For the webidl portion, perhaps a non-visual XRSession could be created without an XRLayer.
What do you mean without an XR layer? It would just be without the visuals. I have it on my short list of things to do to get a WebXR app working on my IPhone through WebXR Viewer. I will want access to all the APIs and tracking info a WebXR session gives, I just won't be using WebGL for anything and instead will be making the UI out of the Web Audio API, and aria-live regions with an optional Web Speech API for those without a screen reader. After I make my first app, I can give more guidance on what could be changed.
I can provide yet another example of an audio-only virtual reality experience using the API. I am working on an audio-only WebXR experience using Bose AR. It is a musical composition of mine which is "epikinetic", i.e., your body's movement causes effects besides merely translating and reorienting your avatar; in this case, the music progresses forward through its developments and changes properties depending on your motion.
On Tue, Aug 27, 2019 at 11:42 AM Brandon [email protected] wrote:
Sure, another repo for this may be useful.
For the webidl portion, perhaps a non-visual XRSession could be created without an XRLayer.

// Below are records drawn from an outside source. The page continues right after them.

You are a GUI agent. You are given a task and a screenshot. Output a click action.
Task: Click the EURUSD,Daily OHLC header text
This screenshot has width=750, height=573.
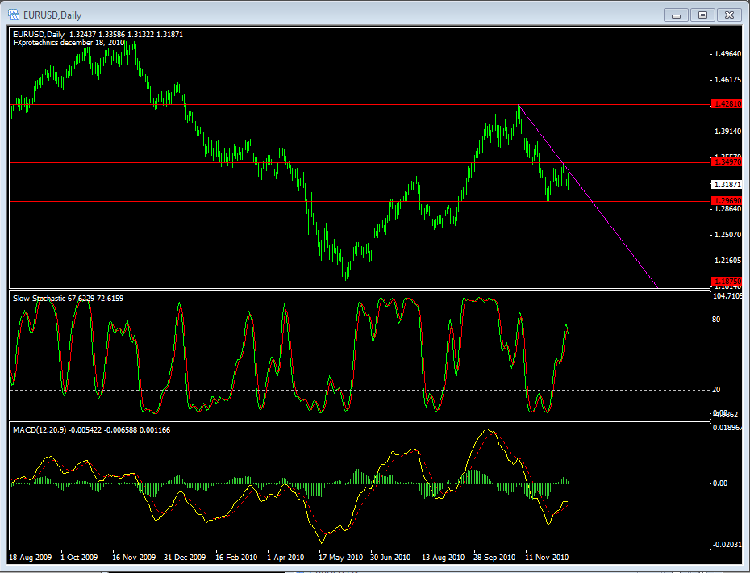pos(97,35)
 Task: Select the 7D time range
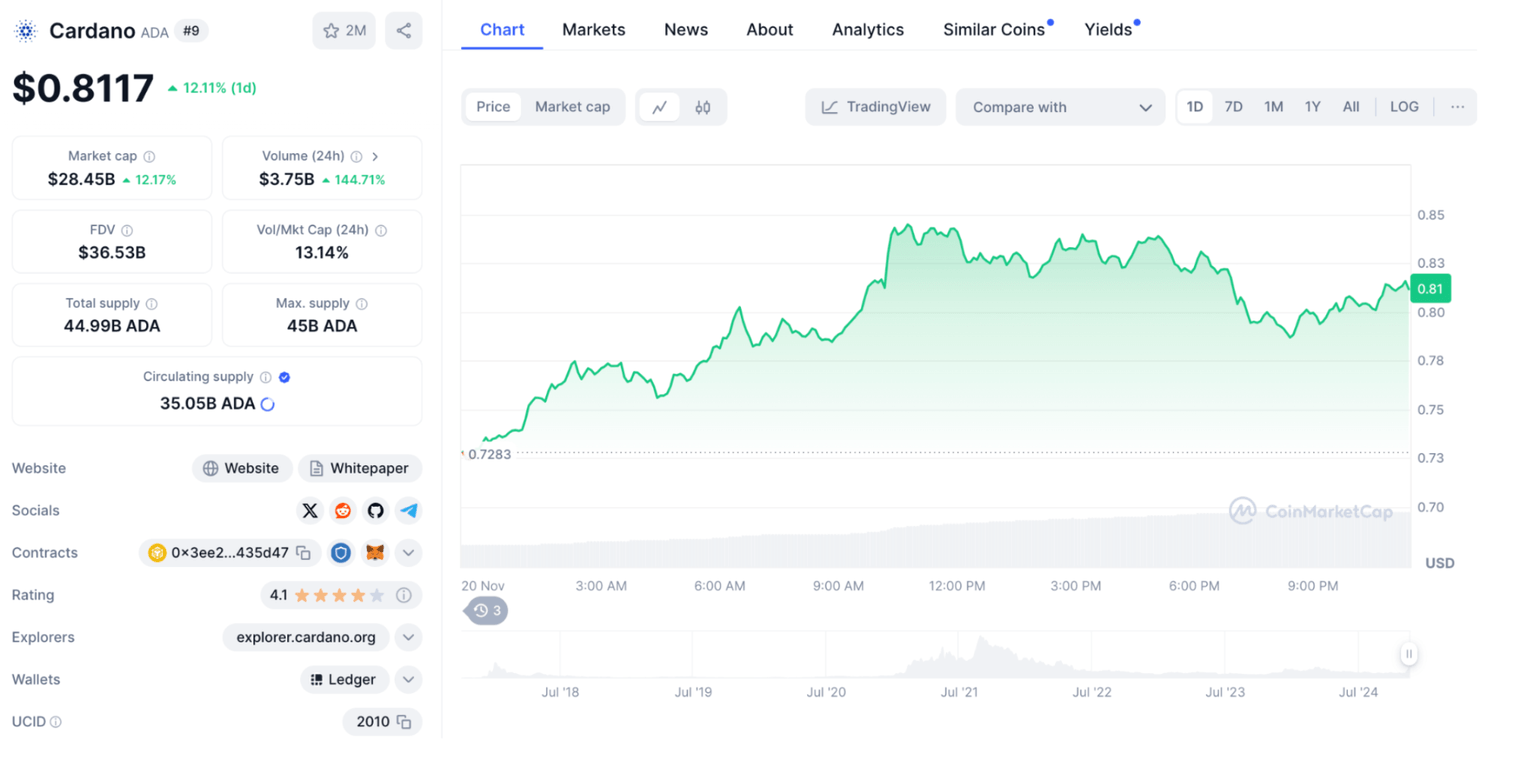pyautogui.click(x=1234, y=107)
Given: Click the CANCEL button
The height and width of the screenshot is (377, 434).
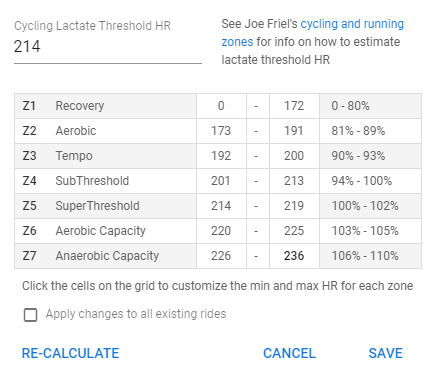Looking at the screenshot, I should click(x=289, y=353).
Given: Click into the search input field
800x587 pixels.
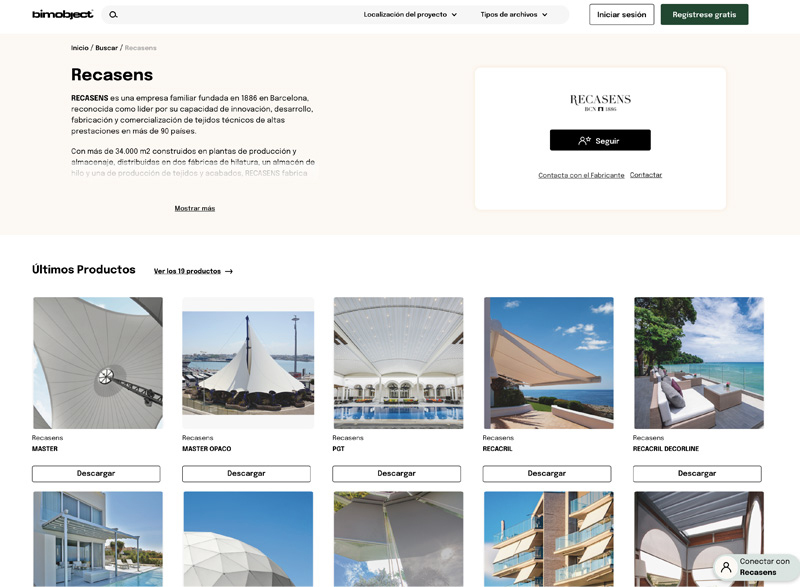Looking at the screenshot, I should pyautogui.click(x=237, y=15).
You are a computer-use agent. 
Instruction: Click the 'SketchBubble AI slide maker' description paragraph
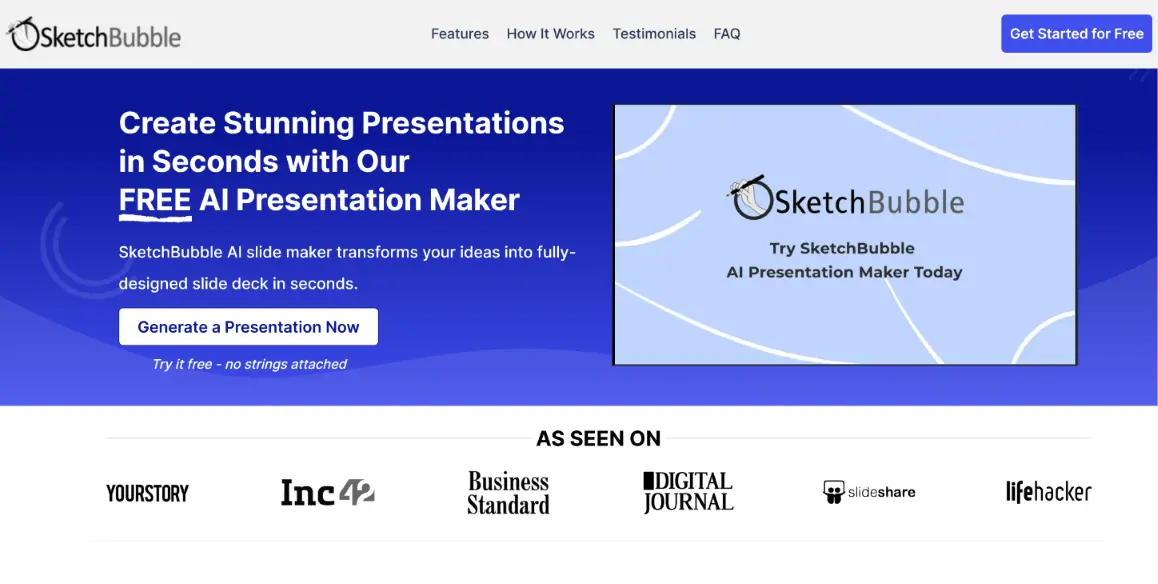(347, 267)
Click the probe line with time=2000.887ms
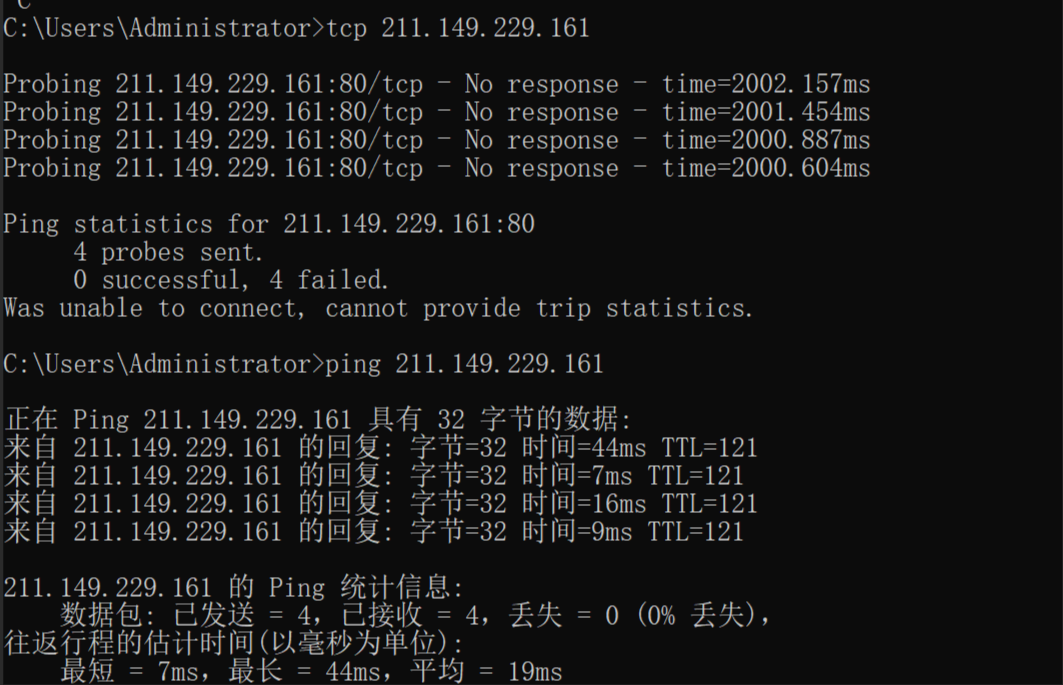Image resolution: width=1063 pixels, height=685 pixels. point(437,140)
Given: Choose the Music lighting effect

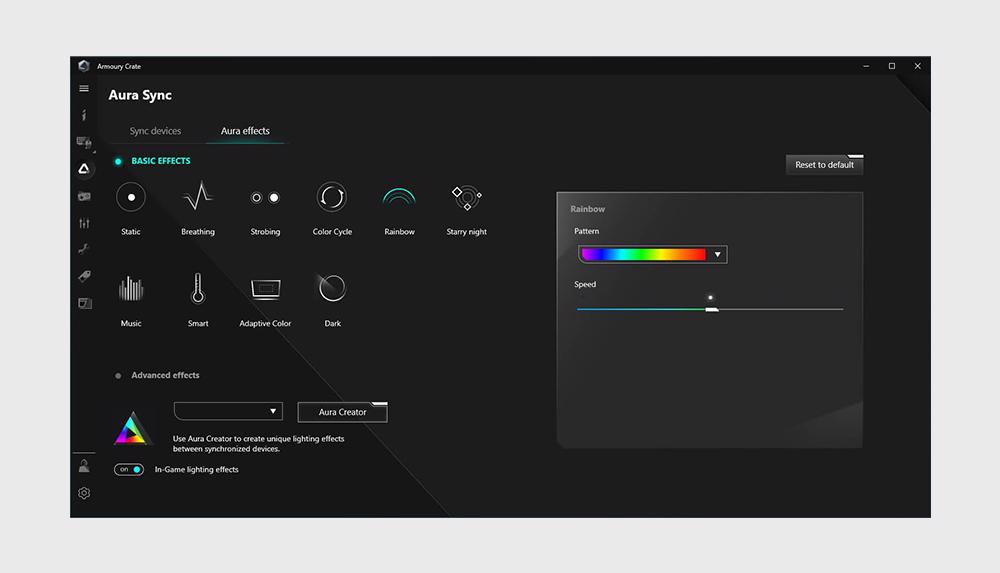Looking at the screenshot, I should [x=131, y=290].
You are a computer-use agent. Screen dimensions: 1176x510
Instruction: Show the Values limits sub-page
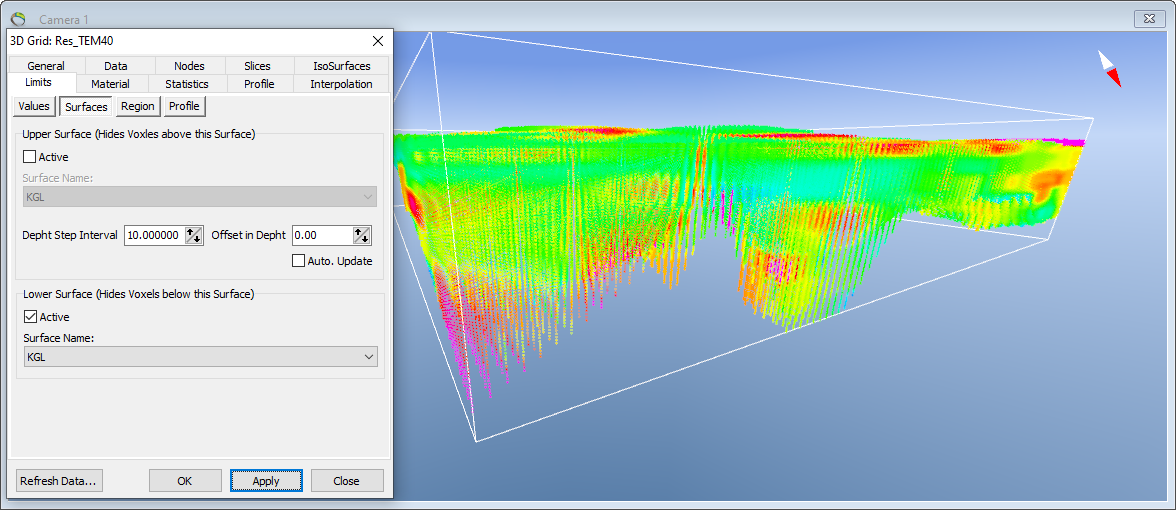tap(34, 106)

What do you mean without an XR layer? It would just be without the visuals. I have it on my short list of things to do to get a WebXR app working on my IPhone through WebXR Viewer. https://apps.apple.com/us/app/webxr-viewer/id1295998056 I will want access to all the APIs and tracking info a WebXR session gives, I just won't be using WebGL for anything and instead will be making the UI out of the Web Audio API, and aria-live regions with an optional Web Speech API for those without a screen reader. After I make my first app, I can give more guidance on what could be changed.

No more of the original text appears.